Digital textbooks with some sort of date stamped DRM could be a boon to students who would choose to rent books, and it could potentially be a boon to the Tablet PC market as well, given how well reading and marking up digital material work on those devices. Sure you wouldn’t need a Tablet PC to make this work, any notebook or Netbook would do the trick. Those of us who’ve been using Tablet PCs know the benefits that can come from using and reading textbooks on those devices, and many discussions on that point focused on purchasing the books as I recall. While that makes sense from a publishing standpoint, I’m wondering if the model could shift to accommodate digital rentals. After all other forms of content have quickly gone down this path.

4 Comments

4 Comments

  1. schmolch

    12/22/2008 at 8:19 am

    They cant rent out digital books because its not possible to protect their ownership over them.
    As with music and movies which you can get quick and easily from the Internet, meanwhile the same applies for books.
    You can get every book any student would ever need as a digital copy at the same places you would get your movies/music/software from.
    Electronic versions originate from the publishers themselves for usage within university networks (to save money) and thats where they leak out from

    Of course its illegal, but that did not stop anyone downloading music or movies, didn’t it?

    The only advantage real books have today is that most people have ordinary Computers or Laptops with relatively bad displays, but as soon as technology switches to e-ink displays and e-ink Tablets/Slates/Readers, the book-publishers will all die.

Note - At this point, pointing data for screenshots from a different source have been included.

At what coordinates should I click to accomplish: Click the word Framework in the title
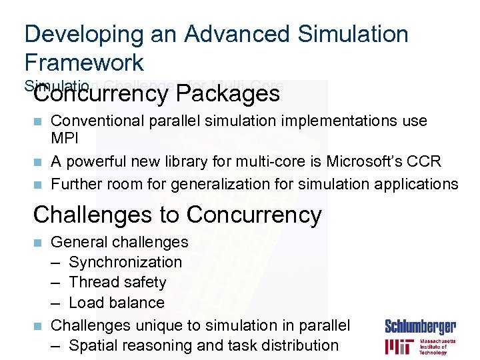84,62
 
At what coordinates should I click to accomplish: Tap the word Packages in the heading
228,94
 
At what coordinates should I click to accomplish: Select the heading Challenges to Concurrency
177,215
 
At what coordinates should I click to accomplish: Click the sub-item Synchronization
125,262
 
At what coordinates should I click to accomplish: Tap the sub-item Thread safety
117,282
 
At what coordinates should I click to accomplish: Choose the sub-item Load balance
117,303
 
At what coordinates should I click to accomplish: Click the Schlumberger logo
420,327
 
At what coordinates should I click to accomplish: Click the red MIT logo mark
399,347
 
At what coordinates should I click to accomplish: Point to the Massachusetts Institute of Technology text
437,347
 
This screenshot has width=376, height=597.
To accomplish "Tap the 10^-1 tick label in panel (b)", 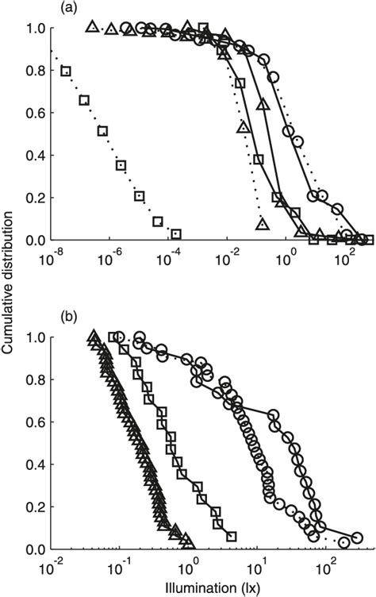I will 121,568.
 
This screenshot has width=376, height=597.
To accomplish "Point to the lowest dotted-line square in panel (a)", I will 176,233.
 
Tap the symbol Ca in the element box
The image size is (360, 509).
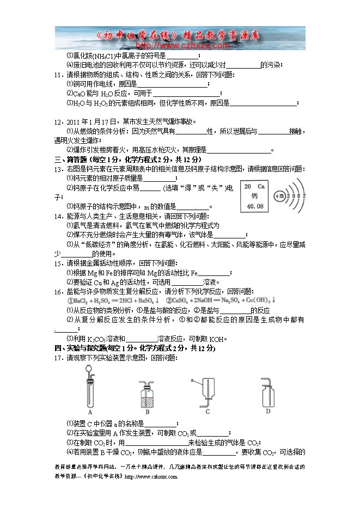pos(261,187)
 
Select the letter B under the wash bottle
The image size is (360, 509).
pos(147,412)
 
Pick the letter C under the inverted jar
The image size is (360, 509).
pos(208,412)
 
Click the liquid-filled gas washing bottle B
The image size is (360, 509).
pos(148,396)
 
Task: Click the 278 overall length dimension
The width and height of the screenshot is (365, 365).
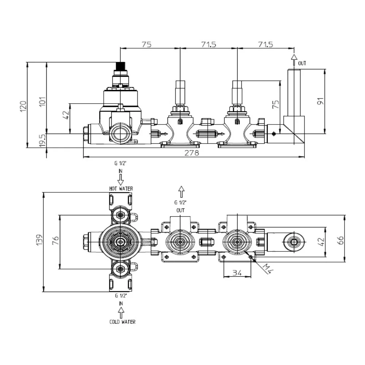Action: [192, 153]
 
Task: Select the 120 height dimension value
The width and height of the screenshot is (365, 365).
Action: [23, 106]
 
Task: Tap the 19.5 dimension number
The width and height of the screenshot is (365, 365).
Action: [43, 141]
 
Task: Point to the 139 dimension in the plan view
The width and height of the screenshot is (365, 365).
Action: [39, 239]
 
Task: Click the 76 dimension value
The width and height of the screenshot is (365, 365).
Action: [55, 240]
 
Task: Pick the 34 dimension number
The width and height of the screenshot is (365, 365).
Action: [237, 273]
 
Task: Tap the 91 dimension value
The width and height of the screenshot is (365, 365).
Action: [320, 101]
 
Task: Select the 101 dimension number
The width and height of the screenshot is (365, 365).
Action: [43, 101]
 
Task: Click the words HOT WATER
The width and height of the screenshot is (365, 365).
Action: [121, 189]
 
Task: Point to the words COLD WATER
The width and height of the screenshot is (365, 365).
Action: [122, 322]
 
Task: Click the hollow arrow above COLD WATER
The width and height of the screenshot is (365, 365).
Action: [121, 312]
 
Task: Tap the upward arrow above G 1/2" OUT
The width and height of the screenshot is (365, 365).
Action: [181, 192]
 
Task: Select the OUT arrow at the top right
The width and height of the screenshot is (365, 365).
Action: [294, 60]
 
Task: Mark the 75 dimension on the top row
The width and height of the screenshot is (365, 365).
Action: [147, 44]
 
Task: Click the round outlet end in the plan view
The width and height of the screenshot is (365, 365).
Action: [294, 242]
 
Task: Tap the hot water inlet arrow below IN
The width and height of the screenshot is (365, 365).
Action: [120, 180]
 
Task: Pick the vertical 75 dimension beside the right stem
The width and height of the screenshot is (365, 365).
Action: [276, 104]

Maybe it will be financed by taxes in the future, i would consider this a good alternative.
    Everybody pays some “culture” tax and receives access to every form of educational material he desires.

  2. Sumocat

    12/22/2008 at 8:36 am

    schmolch: Since rental systems for digital video and music already exist, your comparison to digital video and music proves that a digital book rental system is possible.

  3. fraggo

    12/22/2008 at 9:18 am

    The “Renting” of textbooks is currently available to students via CourseSmart(although I never tried it because it’s expensive compared to buying a digital textbook). I’m a student with a TPC so I use digital textbooks whenever I can. All of McGraw Hill’s texts have gone digital and they’re major so it helps a lot to buy a book for half price. For a hardcover book you can resell it for half price but you don’t get the benefit of keeping it unlike a digital version. I tried to rent a book on CourseSmart but it was half the price of a hardcover, but you only get to keep it for a semester since it expires, so I opted for the hardcover. Digital books is a great reason to get a tablet PC over a laptop, as it’s often lighter to carry multiple digital books in a 12″ tablet compared to a textbook.

  4. Jose R. Ortiz

    12/22/2008 at 11:27 am

    Another TPC student here…iChapters currently has a rental type model for e-books. They seem to do much of the e-book conversion themselves on books that are not normally sold as e-books so their selection is massive. I’ve tried the rental model before but I prefer owning the book outright, but there are companies out there that provide e-book rentals for textbooks.